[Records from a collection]
━━━━━━━━━━━━━━━━━━━━━━━━━━━━━━

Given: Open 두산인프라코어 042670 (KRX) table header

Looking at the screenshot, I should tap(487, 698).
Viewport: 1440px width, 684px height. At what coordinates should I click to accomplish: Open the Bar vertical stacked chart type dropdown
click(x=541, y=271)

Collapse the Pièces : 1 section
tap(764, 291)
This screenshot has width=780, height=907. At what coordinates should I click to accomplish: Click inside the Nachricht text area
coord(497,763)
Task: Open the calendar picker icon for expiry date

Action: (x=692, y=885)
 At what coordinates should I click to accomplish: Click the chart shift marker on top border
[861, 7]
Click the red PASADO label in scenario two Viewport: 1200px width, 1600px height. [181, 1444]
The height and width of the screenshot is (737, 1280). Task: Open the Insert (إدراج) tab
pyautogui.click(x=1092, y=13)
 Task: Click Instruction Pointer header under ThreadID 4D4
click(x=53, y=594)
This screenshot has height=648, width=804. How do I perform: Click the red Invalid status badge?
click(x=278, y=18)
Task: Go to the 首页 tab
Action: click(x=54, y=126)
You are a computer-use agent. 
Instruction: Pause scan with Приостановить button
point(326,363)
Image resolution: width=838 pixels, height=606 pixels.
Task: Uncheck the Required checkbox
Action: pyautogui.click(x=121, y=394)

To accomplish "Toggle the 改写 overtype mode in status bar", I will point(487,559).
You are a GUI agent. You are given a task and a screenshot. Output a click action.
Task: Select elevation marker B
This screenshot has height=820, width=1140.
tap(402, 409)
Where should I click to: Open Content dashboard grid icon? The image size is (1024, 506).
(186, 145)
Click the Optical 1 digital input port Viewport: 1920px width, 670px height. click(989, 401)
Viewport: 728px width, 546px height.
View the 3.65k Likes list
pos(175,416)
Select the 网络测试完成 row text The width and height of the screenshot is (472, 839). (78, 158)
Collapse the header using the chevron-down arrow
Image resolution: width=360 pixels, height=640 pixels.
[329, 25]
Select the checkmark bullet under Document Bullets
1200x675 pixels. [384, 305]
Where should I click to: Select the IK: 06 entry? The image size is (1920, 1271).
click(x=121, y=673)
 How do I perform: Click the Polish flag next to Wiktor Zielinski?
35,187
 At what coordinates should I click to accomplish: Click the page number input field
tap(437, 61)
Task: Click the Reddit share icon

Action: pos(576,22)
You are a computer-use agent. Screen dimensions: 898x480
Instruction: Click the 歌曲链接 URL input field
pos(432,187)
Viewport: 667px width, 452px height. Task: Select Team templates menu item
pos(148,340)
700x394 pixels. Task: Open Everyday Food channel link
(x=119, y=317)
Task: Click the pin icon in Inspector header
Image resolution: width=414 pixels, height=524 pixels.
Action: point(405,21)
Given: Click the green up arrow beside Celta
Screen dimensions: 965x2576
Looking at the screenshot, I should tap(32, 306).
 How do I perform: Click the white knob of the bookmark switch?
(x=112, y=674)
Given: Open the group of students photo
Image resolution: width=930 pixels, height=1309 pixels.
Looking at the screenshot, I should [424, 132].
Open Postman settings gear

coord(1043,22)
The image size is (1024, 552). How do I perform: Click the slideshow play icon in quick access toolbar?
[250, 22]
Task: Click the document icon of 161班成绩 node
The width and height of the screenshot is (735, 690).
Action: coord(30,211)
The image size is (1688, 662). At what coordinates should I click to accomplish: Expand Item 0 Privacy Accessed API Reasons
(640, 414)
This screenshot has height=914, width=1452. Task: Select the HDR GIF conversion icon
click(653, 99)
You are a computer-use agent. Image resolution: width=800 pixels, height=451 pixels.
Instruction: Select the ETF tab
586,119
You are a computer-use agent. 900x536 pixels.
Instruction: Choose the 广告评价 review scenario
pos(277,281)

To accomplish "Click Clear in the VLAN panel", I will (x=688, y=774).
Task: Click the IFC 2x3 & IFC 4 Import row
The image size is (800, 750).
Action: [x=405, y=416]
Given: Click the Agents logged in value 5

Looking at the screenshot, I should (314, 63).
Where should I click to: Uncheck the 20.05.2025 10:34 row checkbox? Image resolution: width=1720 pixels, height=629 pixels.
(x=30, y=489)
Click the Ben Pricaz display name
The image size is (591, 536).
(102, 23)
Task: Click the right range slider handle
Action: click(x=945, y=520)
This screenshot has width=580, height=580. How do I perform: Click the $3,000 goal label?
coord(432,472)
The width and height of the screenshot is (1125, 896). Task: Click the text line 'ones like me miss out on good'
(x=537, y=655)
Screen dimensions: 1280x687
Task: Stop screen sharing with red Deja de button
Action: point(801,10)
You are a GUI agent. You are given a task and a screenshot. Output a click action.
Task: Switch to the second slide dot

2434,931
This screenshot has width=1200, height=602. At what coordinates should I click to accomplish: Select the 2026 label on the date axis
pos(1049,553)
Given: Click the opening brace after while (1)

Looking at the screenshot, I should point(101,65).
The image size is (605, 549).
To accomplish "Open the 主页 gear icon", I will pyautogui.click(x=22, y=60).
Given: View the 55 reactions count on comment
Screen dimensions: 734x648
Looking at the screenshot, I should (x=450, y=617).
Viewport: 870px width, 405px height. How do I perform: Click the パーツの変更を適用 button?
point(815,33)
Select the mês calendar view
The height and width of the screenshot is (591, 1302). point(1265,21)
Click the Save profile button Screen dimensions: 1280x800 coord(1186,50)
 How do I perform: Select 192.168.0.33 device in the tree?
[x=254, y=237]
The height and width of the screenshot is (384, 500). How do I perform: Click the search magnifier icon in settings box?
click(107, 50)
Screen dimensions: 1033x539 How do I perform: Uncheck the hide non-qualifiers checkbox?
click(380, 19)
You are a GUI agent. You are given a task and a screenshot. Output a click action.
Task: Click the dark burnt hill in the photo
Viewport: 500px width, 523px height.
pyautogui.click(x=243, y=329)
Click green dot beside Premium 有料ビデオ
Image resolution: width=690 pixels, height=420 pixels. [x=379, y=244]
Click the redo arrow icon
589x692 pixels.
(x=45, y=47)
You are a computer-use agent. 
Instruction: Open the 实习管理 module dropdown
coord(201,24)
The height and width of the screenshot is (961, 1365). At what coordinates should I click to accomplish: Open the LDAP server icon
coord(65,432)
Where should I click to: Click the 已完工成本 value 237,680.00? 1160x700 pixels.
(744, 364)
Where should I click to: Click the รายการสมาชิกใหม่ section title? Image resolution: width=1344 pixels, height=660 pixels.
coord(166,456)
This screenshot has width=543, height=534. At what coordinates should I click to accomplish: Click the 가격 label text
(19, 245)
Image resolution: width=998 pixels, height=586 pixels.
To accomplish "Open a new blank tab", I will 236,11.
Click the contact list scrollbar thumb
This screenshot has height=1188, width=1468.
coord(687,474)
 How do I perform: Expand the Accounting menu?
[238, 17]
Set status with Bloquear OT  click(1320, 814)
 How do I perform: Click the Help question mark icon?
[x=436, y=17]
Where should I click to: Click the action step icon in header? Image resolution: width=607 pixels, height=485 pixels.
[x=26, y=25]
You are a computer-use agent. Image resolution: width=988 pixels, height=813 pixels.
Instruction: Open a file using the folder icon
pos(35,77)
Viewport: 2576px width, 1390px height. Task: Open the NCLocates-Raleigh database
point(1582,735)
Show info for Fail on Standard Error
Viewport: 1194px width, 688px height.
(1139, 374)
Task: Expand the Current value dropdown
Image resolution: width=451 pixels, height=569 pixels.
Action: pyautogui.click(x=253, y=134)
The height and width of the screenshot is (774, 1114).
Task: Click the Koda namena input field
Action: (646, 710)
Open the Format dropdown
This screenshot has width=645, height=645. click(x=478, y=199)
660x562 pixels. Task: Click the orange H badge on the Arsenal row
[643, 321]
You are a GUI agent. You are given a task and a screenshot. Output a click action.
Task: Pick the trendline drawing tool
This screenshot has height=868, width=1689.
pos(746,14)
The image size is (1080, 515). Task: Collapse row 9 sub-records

━━━━━━━━━━━━━━━━━━━━━━━━━━━━━━

→ **To do**
Please go over the data above and copy each line with "will" in it.

→ **Answer to this problem**
To accomplish "Toggle the 改写 overtype mode in status bar", I will point(487,559).
To accomplish "Click Clear in the VLAN panel", I will (x=688, y=774).
To accomplish "Open the 主页 gear icon", I will pyautogui.click(x=22, y=60).
To accomplish "Open a new blank tab", I will 236,11.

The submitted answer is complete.